The highest degree of care doctrine is not synonymous with a guarantee of the passenger's safety against possible injury, until there is some indication which would require a vigilant, competent, and experienced driver exercising the highest degree of care to observe the contemplated reckless and unlawful act of another. The carrier must do all that human sagacity and foresight can do under the circumstances, in view of the character and mode of conveyance adopted, to prevent injury to passengers.[3]
Should an individual suffer injury while riding on a public carrier, he may establish a prima facie case of negligence by proving he was a fare paying passenger on the vehicle in question along with the nature of his injuries. This the plaintiff has done. At this point the burden of proof shifts to the carrier to exculpate itself of fault contributing to the individual's injuries.[4]
In order to exculpate itself, it is not necessary that the carrier establish the manner in which the plaintiff was injured. Rather the carrier need only to prove that its actions at the time of the passenger's injury were not negligent ones.[5]
We are of the opinion that the bus driver in leaving the bus unattended with its motor running and the doors open, particularly in view of the fact that at least one of the passengers was a minor, was negligent, and that such negligence was a proximate cause of the injury.
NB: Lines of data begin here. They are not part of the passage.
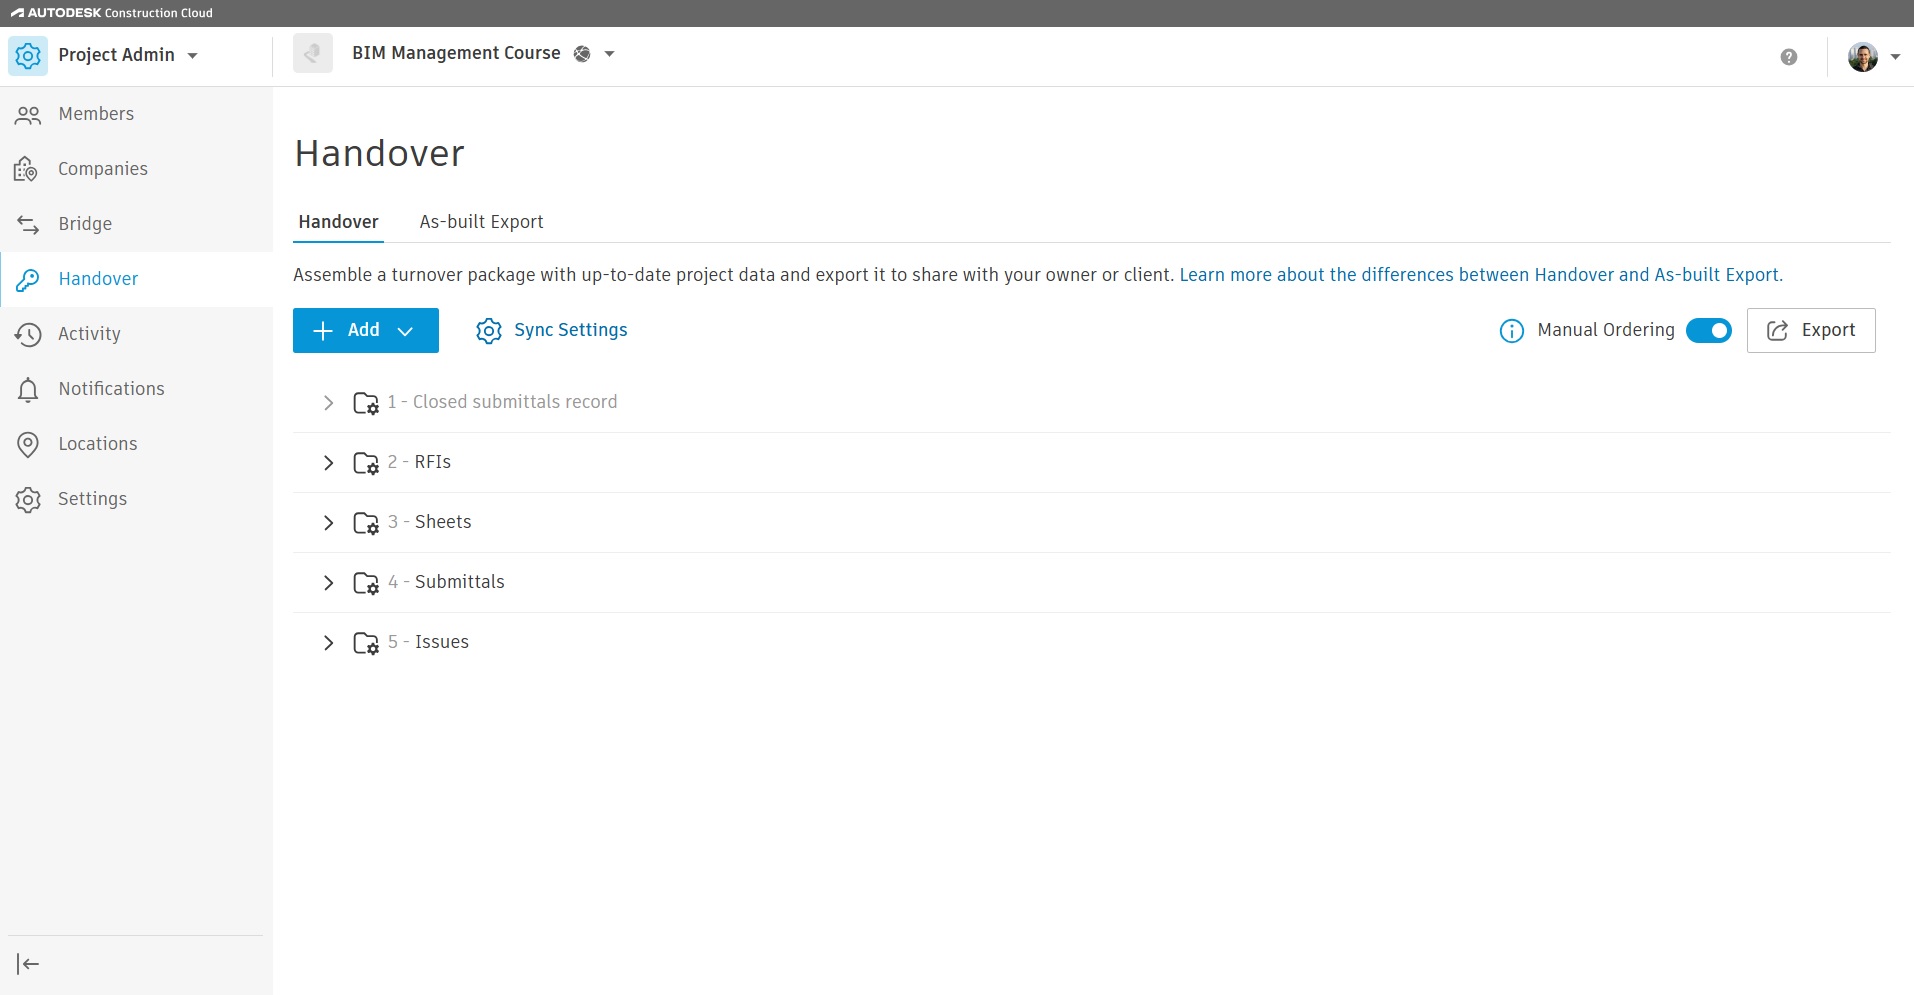Viewport: 1914px width, 995px height.
Task: Open the Handover vs As-built Export learn more link
Action: [x=1480, y=275]
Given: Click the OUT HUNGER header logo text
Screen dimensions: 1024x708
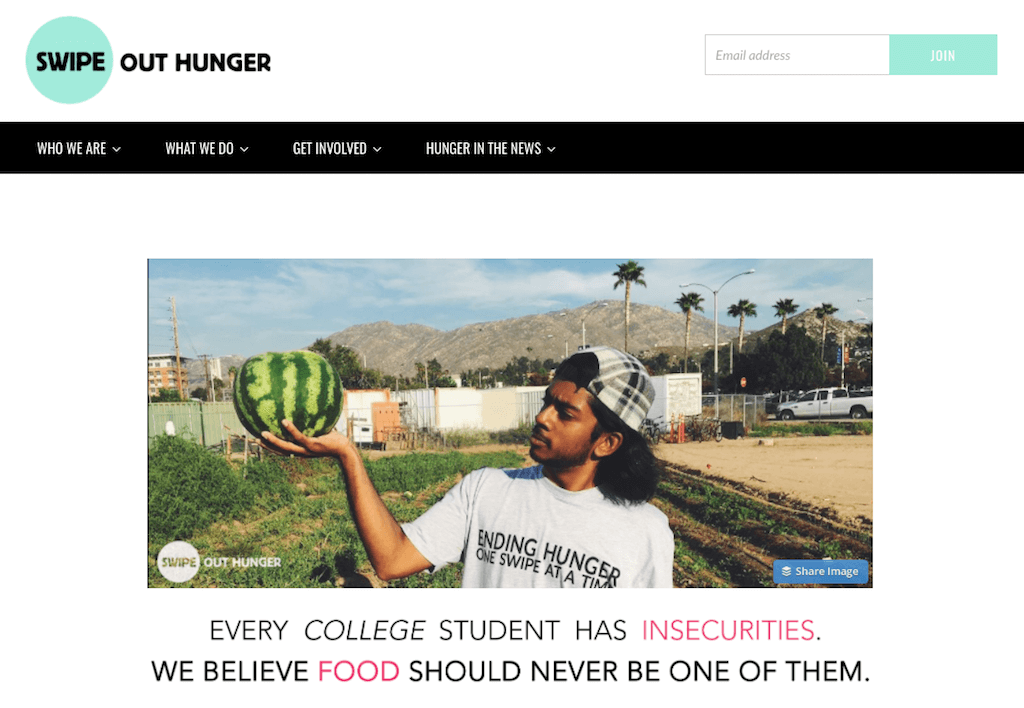Looking at the screenshot, I should point(195,63).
For the reasons assigned, the judgment appealed from is affirmed.
AFFIRMED.
PER CURIAM.
A typographical error has been called to our attention in the application for rehearing. The correct amount of the judgment rendered in favor of plaintiff in the lower court is the sum of $2,508, and not, as incorrectly listed, the sum of $1,508.
We correct this error herewith. Rehearing refused.
NOTES
[1] Wise v. Prescott, 244 La. 157, 151 So.2d 356; Gross v. Teche Lines, 207 La. 354, 21 So.2d 378; Baughn v. New Orleans Public Service, Inc., La.App., 314 So.2d 545; Aime v. Hebert, La.App., 282 So.2d 566; Jones v. New Orleans Public Service, Inc., La.App., 254 So.2d 652.
[2] Roach v. Liberty Mutual Insurance Company, La.App., 279 So.2d 775; Berluchaux v. Employers Mutual of Wausau, La.App., 194 So.2d 463; Call v. Huffman, La.App., 163 So.2d 397.
[3] Mire v. LaFourche Parish School Board, La.App., 62 So.2d 541.
[4] Jones v. New Orleans Public Service, Inc., La.App., 254 So.2d 652; Coleman v. Shreveport Railways Company, La.App., 86 So.2d 590.
[5] Hurst v. New Orleans Public Service, Inc., La.App., 235 So.2d 103; Baptiste v. New Orleans Public Service, La.App., 161 So. 783.